Dataset excerpt:
* * * *

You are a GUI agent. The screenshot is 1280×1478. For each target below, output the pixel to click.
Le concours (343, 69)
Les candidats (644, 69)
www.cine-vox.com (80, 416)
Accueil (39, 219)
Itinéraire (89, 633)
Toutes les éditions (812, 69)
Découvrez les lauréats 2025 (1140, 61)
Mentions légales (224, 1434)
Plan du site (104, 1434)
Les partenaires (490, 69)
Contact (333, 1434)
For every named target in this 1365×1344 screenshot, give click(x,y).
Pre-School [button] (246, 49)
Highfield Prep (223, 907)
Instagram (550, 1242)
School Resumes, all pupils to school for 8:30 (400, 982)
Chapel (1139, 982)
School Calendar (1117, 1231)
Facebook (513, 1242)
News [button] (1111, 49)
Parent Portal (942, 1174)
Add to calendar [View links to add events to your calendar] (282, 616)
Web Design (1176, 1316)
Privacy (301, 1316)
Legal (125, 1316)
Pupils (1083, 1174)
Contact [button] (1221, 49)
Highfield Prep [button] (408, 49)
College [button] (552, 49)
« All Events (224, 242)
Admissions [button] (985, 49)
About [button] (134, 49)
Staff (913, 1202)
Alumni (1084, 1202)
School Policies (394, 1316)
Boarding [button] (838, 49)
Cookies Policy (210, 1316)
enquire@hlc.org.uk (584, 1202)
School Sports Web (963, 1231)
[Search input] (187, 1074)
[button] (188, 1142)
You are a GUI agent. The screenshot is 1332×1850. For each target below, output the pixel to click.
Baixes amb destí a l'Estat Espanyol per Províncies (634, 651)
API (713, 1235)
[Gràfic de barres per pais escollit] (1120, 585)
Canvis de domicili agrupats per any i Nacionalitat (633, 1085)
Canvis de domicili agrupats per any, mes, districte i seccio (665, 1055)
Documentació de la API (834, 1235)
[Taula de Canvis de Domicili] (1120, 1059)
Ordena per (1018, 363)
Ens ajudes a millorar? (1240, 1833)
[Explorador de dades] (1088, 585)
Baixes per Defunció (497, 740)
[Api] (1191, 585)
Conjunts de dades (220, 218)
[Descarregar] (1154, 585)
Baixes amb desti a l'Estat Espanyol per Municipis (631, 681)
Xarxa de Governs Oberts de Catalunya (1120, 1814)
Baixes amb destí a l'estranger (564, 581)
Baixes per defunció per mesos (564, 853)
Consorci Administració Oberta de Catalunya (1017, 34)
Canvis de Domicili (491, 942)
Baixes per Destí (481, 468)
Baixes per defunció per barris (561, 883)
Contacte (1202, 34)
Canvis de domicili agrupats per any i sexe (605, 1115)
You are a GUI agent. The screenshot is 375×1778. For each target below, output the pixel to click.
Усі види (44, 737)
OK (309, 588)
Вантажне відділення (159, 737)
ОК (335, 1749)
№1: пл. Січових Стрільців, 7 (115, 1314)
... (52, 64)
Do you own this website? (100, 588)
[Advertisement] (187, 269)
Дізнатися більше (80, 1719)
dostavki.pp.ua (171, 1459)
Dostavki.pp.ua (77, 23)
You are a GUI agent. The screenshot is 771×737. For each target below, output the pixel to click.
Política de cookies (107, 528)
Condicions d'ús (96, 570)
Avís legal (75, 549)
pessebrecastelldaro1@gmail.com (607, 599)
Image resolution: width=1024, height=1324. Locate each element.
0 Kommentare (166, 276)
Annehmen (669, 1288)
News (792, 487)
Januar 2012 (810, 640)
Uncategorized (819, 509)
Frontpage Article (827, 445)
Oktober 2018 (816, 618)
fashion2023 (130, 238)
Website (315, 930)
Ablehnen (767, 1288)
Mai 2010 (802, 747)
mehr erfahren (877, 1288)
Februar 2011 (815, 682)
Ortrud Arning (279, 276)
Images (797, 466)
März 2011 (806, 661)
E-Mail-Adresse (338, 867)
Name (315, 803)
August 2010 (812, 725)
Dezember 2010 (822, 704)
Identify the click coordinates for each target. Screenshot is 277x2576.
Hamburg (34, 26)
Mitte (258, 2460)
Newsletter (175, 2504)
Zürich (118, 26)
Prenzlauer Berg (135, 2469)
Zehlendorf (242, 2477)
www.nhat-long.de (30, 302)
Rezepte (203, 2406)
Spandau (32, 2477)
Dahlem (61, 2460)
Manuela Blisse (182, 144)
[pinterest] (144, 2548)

* * * *

What is required:
Copy out the listing starting at the line containing "Do you own this website? (100, 588)" and ending at its final line, leaving no line out. Shift every coordinate in the answers by adding 63 to each of its numbers.

Output of the exercise:
Do you own this website? (163, 651)
[Advertisement] (250, 332)
Дізнатися більше (143, 1782)
dostavki.pp.ua (234, 1522)
Dostavki.pp.ua (140, 86)
You are a GUI agent. The screenshot is 771×737. For each target below, output the pixel to click.
Política de cookies (170, 591)
Condicions d'ús (159, 633)
Avís legal (138, 612)
pessebrecastelldaro1@gmail.com (670, 662)
Image resolution: width=1024, height=1324. Locate each element.
0 Kommentare (229, 339)
Annehmen (732, 1351)
News (855, 550)
Januar 2012 (873, 703)
Uncategorized (882, 572)
Frontpage Article (890, 508)
Oktober 2018 (879, 681)
fashion2023 (193, 301)
Website (378, 993)
Ablehnen (830, 1351)
Mai 2010 (865, 810)
mehr erfahren (940, 1351)
Februar 2011 (878, 745)
Ortrud Arning (342, 339)
Images (860, 529)
März 2011 (869, 724)
E-Mail-Adresse (401, 930)
Name (378, 866)
August 2010 (875, 788)
Dezember 2010 (885, 767)
Identify the click coordinates for each target. Screenshot is 277x2576.
Hamburg (97, 89)
Mitte (321, 2523)
Newsletter (238, 2567)
Zürich (181, 89)
Prenzlauer Berg (198, 2532)
Zehlendorf (305, 2540)
www.nhat-long.de (93, 365)
Rezepte (266, 2469)
Spandau (95, 2540)
Dahlem (124, 2523)
Manuela Blisse (245, 207)
[pinterest] (207, 2611)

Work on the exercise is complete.